Exercise
Within the records below, reproduce without change the lines from the line that has "Click the large" through the line that has "The height and width of the screenshot is (283, 453).", and only those.

Supplied entries
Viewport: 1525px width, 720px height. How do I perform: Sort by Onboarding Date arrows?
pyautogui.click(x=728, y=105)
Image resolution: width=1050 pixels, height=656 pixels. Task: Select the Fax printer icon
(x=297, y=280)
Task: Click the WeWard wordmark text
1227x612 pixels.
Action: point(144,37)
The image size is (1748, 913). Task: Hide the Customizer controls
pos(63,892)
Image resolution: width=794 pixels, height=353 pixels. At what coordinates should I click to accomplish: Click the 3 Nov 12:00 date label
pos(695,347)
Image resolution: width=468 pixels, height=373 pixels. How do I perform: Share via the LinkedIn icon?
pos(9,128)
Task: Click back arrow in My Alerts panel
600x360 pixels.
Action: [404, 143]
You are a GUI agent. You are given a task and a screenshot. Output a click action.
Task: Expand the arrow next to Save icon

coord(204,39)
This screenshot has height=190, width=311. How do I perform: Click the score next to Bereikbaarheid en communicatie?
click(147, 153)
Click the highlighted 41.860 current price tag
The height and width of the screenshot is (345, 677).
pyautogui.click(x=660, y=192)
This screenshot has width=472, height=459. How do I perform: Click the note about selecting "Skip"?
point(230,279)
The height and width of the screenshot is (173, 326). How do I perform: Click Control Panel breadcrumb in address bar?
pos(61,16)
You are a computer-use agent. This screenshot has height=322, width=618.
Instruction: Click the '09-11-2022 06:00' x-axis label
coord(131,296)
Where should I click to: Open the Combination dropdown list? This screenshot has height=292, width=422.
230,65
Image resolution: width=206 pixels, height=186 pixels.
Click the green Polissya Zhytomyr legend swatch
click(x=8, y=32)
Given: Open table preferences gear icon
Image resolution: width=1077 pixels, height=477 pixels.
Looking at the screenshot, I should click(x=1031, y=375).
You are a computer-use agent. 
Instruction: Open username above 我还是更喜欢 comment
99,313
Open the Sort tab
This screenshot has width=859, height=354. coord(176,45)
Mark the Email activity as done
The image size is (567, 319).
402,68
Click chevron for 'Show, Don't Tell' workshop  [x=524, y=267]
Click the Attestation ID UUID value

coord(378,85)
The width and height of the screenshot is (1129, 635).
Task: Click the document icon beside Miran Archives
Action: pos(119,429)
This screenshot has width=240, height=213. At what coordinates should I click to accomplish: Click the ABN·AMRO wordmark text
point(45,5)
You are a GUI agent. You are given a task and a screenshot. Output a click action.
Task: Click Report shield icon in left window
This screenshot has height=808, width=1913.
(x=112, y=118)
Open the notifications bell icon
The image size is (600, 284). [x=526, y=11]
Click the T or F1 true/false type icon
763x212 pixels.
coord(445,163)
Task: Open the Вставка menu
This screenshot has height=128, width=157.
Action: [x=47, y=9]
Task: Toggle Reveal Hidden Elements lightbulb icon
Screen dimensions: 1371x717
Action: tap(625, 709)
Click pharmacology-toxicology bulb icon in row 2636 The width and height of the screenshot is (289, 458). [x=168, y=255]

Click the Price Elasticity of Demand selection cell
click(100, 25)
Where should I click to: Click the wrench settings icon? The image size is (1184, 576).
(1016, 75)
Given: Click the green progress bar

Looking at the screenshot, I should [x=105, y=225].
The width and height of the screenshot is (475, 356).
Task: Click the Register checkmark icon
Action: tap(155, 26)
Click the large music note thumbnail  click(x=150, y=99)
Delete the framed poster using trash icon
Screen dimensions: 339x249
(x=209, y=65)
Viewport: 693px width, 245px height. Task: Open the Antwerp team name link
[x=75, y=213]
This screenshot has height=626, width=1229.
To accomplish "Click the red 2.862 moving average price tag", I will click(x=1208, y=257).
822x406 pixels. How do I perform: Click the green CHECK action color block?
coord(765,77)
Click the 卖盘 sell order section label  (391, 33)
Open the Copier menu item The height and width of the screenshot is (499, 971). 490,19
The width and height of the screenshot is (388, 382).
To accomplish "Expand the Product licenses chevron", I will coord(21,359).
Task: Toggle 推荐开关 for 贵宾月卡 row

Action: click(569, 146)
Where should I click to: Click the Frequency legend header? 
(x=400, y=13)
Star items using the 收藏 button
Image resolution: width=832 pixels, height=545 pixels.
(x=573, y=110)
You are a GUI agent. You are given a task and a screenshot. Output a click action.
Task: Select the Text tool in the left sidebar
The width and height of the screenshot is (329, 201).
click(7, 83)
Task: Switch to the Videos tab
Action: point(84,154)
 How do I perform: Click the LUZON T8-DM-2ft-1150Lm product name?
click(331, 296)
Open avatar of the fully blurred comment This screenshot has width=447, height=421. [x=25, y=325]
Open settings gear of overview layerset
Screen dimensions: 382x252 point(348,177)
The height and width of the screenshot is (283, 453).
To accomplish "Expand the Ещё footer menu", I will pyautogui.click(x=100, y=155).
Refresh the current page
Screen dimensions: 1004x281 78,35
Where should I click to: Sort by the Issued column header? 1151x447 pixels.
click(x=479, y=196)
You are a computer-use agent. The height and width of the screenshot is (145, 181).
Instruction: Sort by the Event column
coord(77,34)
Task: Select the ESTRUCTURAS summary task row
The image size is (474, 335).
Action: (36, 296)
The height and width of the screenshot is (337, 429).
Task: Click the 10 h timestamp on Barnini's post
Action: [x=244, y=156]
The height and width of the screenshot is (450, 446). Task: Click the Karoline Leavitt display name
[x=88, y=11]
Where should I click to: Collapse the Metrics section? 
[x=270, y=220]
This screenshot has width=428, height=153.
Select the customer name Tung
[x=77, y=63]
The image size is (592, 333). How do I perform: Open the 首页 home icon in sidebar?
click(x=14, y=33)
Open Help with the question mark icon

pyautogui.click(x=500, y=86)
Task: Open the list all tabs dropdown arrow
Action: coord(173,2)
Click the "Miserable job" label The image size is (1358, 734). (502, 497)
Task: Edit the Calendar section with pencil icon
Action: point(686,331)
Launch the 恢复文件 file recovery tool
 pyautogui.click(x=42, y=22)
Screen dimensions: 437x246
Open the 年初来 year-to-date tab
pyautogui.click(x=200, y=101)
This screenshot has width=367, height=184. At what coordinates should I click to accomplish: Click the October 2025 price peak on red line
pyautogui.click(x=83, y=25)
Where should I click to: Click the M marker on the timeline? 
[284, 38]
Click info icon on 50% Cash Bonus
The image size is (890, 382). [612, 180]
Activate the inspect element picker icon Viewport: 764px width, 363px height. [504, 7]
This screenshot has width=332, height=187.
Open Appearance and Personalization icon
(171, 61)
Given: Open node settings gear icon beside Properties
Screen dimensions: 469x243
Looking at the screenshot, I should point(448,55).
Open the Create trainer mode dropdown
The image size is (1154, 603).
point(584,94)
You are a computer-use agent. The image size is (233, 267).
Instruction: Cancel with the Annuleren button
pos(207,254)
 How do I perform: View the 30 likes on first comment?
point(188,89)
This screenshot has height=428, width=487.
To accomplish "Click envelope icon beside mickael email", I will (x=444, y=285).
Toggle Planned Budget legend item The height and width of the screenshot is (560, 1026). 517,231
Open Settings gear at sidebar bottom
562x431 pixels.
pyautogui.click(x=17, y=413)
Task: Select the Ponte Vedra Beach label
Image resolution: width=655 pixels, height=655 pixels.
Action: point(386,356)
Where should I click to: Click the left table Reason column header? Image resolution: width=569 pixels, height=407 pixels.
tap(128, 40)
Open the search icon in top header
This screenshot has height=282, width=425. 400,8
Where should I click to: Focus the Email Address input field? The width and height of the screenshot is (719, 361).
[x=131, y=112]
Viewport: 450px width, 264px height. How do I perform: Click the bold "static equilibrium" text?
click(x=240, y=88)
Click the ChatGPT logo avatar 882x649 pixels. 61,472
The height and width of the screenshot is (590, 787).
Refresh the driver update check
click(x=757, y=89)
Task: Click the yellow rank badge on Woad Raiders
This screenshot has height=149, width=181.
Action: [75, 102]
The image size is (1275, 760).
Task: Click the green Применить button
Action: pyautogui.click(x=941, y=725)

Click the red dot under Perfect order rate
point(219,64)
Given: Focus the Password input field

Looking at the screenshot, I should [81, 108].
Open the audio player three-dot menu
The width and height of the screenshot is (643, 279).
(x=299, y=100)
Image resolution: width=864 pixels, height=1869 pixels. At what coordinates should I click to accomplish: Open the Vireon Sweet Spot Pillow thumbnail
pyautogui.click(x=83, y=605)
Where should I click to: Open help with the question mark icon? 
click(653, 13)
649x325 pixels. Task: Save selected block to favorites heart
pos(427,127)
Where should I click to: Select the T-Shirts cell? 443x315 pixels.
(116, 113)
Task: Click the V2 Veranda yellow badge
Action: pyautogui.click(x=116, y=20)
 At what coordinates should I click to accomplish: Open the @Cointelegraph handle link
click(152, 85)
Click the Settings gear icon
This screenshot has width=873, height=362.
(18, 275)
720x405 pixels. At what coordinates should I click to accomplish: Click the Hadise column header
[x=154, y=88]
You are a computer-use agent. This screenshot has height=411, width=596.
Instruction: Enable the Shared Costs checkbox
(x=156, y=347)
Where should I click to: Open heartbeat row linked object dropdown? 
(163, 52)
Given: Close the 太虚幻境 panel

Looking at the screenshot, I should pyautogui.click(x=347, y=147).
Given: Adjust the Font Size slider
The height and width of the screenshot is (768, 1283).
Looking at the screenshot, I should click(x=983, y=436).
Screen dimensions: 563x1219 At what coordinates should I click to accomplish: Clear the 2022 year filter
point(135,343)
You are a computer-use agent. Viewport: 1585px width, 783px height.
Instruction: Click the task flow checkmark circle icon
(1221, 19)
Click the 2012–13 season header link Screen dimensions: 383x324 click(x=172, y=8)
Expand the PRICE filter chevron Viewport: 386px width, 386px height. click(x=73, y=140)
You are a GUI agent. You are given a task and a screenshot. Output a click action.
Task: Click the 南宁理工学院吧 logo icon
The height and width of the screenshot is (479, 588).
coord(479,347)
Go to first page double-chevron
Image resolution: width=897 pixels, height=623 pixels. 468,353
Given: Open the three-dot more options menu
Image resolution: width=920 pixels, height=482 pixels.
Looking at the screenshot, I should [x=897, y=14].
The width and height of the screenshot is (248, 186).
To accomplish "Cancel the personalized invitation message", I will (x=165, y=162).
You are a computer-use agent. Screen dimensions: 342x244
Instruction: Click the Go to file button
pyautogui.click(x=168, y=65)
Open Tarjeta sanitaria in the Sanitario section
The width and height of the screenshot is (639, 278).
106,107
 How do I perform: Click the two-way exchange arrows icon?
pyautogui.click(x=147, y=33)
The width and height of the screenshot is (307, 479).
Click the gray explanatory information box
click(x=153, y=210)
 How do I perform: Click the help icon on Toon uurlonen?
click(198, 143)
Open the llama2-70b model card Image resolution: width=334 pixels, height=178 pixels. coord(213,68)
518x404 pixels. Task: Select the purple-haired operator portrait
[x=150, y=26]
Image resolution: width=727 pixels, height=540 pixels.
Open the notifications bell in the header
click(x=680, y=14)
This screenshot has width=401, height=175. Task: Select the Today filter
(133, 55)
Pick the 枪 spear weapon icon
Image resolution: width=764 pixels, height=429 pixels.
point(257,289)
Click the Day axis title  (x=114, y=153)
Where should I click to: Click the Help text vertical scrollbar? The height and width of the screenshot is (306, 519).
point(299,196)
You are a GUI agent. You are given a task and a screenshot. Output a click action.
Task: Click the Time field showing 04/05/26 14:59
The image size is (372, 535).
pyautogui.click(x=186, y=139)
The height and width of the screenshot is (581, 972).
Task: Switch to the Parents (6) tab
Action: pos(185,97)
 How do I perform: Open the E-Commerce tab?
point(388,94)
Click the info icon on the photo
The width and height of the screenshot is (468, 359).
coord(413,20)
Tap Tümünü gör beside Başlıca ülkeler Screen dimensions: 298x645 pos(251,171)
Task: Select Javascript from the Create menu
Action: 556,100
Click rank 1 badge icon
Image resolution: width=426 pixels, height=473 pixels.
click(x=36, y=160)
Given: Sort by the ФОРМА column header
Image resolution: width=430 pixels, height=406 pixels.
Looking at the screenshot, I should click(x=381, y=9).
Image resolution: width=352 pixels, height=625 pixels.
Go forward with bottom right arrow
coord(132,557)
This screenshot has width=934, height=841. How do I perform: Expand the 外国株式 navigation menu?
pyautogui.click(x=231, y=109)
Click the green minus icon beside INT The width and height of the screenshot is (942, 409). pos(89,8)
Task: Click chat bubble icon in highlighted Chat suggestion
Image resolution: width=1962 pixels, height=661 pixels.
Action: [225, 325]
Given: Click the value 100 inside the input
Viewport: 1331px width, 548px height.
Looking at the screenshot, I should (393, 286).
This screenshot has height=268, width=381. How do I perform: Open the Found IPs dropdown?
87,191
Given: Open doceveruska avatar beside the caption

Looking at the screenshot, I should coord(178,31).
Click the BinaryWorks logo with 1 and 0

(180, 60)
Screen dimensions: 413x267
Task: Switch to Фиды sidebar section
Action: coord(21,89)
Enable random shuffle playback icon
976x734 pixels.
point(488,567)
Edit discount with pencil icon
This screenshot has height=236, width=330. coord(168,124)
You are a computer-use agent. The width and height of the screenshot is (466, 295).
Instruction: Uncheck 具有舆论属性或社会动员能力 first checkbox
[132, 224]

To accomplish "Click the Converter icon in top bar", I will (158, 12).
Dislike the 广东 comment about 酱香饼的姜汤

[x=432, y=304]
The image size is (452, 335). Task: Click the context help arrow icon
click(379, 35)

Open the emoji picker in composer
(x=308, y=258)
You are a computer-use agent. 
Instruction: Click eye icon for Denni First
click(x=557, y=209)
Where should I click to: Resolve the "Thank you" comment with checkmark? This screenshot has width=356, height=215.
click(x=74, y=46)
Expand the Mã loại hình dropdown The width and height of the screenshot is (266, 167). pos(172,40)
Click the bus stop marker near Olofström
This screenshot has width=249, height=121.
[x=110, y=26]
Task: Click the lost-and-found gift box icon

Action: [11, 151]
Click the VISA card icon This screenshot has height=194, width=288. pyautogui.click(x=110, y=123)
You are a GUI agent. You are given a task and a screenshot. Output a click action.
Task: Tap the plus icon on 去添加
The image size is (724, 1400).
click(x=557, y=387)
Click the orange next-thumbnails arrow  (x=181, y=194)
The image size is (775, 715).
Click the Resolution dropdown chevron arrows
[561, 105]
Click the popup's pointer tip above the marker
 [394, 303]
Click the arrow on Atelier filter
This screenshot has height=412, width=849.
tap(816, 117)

Answer for this exercise
Click the large music note thumbnail  click(x=150, y=99)
Delete the framed poster using trash icon
Screen dimensions: 339x249
(x=209, y=65)
Viewport: 693px width, 245px height. Task: Open the Antwerp team name link
[x=75, y=213]
This screenshot has height=626, width=1229.
To accomplish "Click the red 2.862 moving average price tag", I will click(x=1208, y=257).
822x406 pixels. How do I perform: Click the green CHECK action color block?
coord(765,77)
Click the 卖盘 sell order section label  (391, 33)
Open the Copier menu item The height and width of the screenshot is (499, 971). 490,19
The width and height of the screenshot is (388, 382).
To accomplish "Expand the Product licenses chevron", I will coord(21,359).
Task: Toggle 推荐开关 for 贵宾月卡 row

Action: click(569, 146)
Where should I click to: Click the Frequency legend header? 
(x=400, y=13)
Star items using the 收藏 button
Image resolution: width=832 pixels, height=545 pixels.
(x=573, y=110)
You are a GUI agent. You are given a task and a screenshot. Output a click action.
Task: Select the Text tool in the left sidebar
The width and height of the screenshot is (329, 201).
click(7, 83)
Task: Switch to the Videos tab
Action: point(84,154)
 How do I perform: Click the LUZON T8-DM-2ft-1150Lm product name?
click(331, 296)
Open avatar of the fully blurred comment This screenshot has width=447, height=421. [x=25, y=325]
Open settings gear of overview layerset
Screen dimensions: 382x252 point(348,177)
The height and width of the screenshot is (283, 453).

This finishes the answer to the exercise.